Ocak ayındaki görüşmenin içeriğinin Eylül sonunda, tam da Ortadoğu mahşer yerine dönmüşken "sızdırılması" da ayrıca anlamlı; ABD yönetiminin sırf İsrail'i desteklemek adına "uygun gördüğü zamanda, uygun gördüğü diplomatik görüşme içeriklerini" sızdırmaktan kaçınmayacağını gösteriyor.
Ancak Suudi yönetimi tarafından yalanlanmayan MBS'nin sözleri, Ortadoğu'nun nasıl bir bölünmüşlük içinde olduğunu da net şekilde ortaya koyuyor.
İran ne yapar?
Ortadoğu'daki Sünni kesimin, Hizbullah'ın liderlerinin İsrail eliyle tek tek safdışı bırakılmasından pek de rahatsızlık duymadığı ortada. Peki, İran, besleyip büyüttüğü Hizbullah'ın birbiri ardına aldığı darbelere karşı tavrı ne olur?
Tüm işaretler, ekonomiden, toplumun bölünmüşlüğüne kadar pek sorunla boğuşmakta olan Tahran yönetiminin giderek içe kapanacağını gösteriyor. Belli ki Batı destekli İsrail'in bir sonraki hedefinin İran olduğunu gören Tahran'daki Molla yönetimi, artık kaçınılmaz hale gelen bu karşılaşma için zamanı "kendisinin belirlemesini" tercih edecek.

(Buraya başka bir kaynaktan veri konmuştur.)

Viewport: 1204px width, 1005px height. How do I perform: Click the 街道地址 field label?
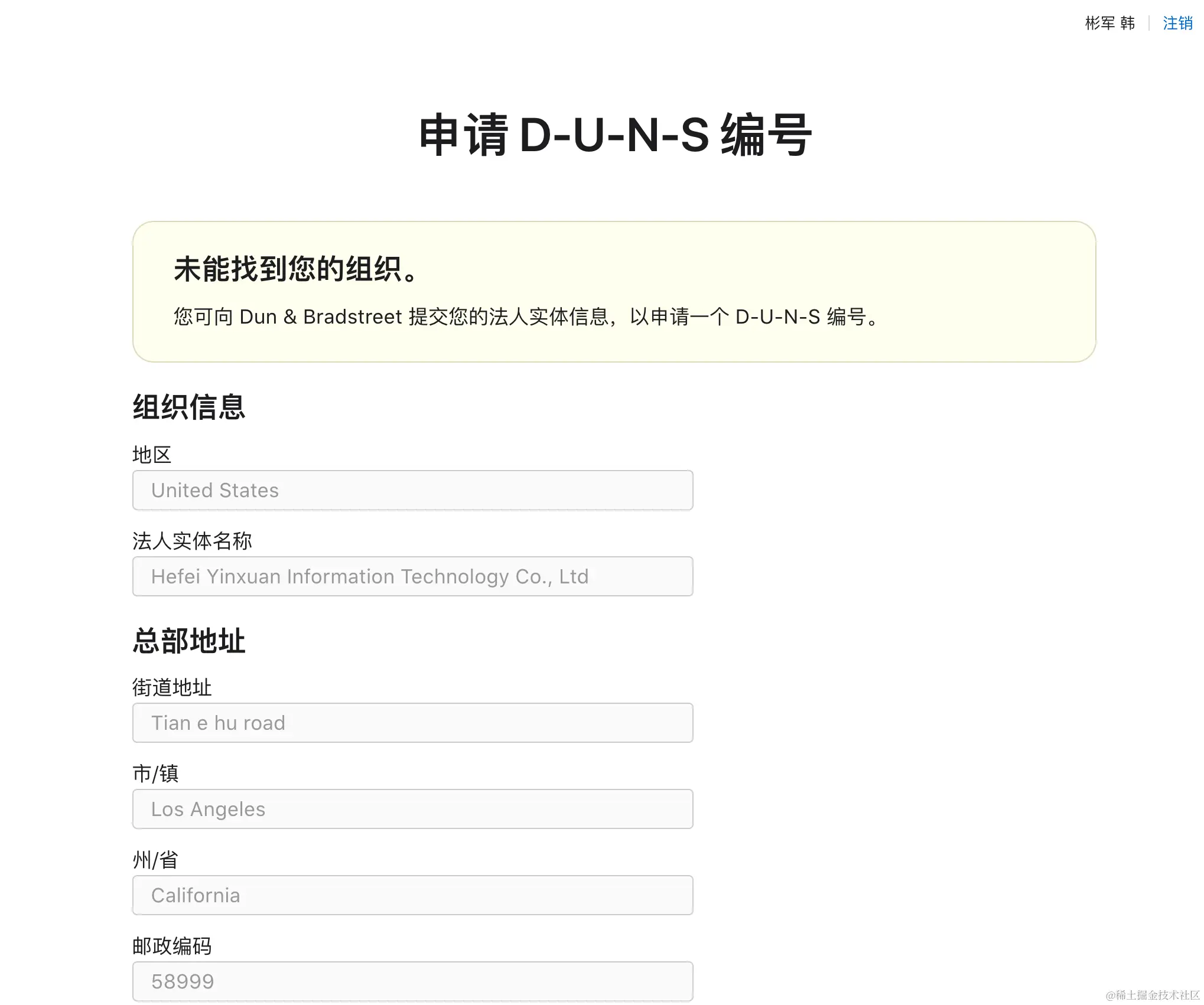[x=172, y=687]
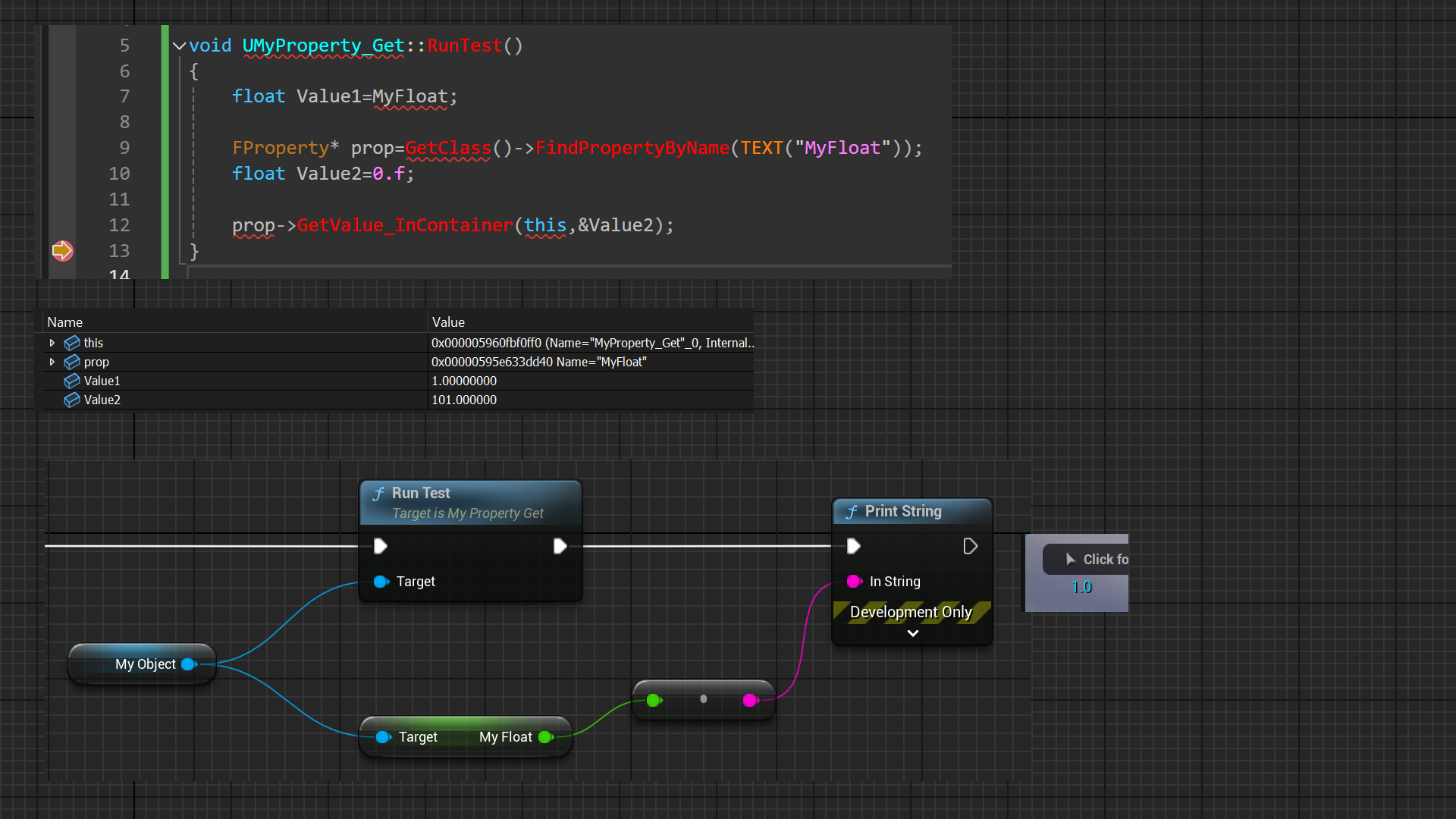Image resolution: width=1456 pixels, height=819 pixels.
Task: Click Print String output execution pin
Action: 970,546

Hizbullah'ın da liderleri öldürüldü diye "bitirilebileceğini" düşünmek pek akılcı değil; Hizbullah Lübnan'da tabandan gelen bir hareket. Ayrıca İran desteği sürdüğü müddetçe, Nasrallah ve ekibinin yerini yenilerin alacağını, Hizbullah'ın tökezlese bile, yeniden ayağa kalkacağını öngörmek yanlış olmaz.

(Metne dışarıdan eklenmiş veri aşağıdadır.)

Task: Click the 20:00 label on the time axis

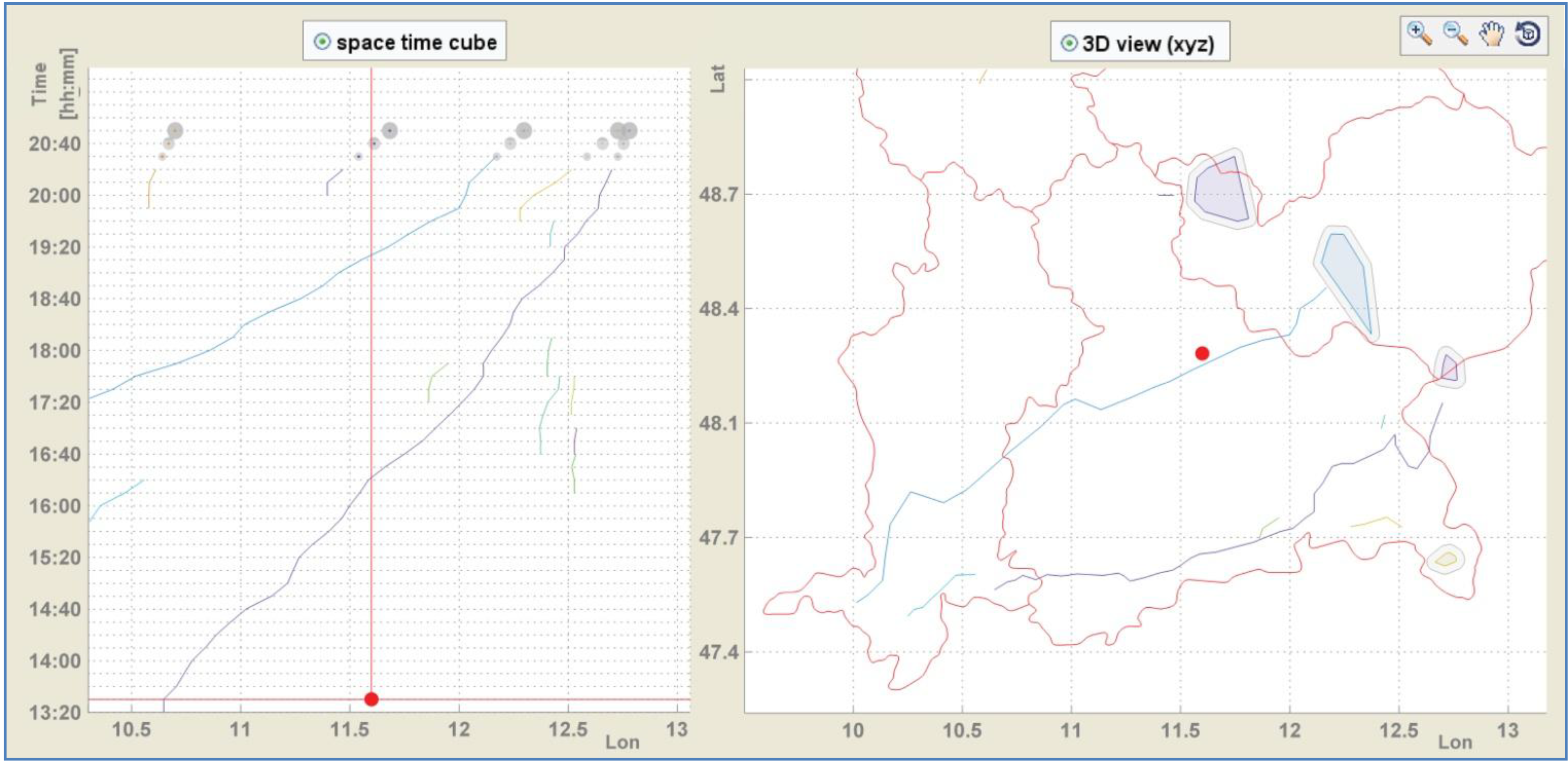Action: 55,196
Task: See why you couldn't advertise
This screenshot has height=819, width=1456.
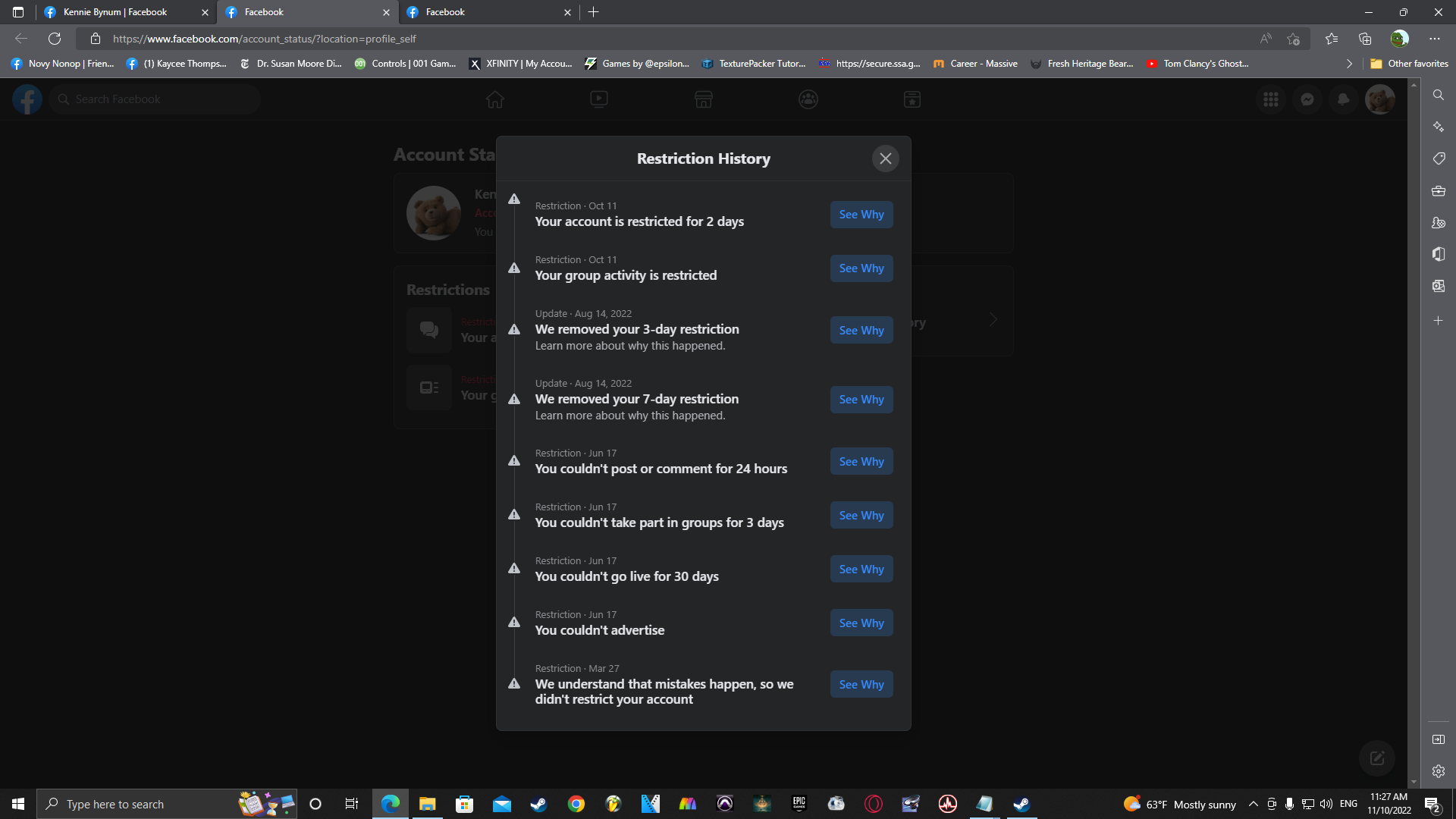Action: [x=861, y=623]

İsrail'in de savaşı Gazze'den sonra Lübnan'ın güneyine de taşıyarak, iki cepheye çıkardığı da ayrıca unutulmamalı; Bu çerçevede İsrail yönetiminin Güney Lübnan'ın ötesine geçebilecek bir kara harekatına kalkışması zor.
Dolayısıyla, Ortadoğu'daki çatışmaların daha da genişlemesi pek mümkün görünmüyor. Ancak Ortadoğu'nun mevcut "kan gölü" hali devam edecek gibi duruyor.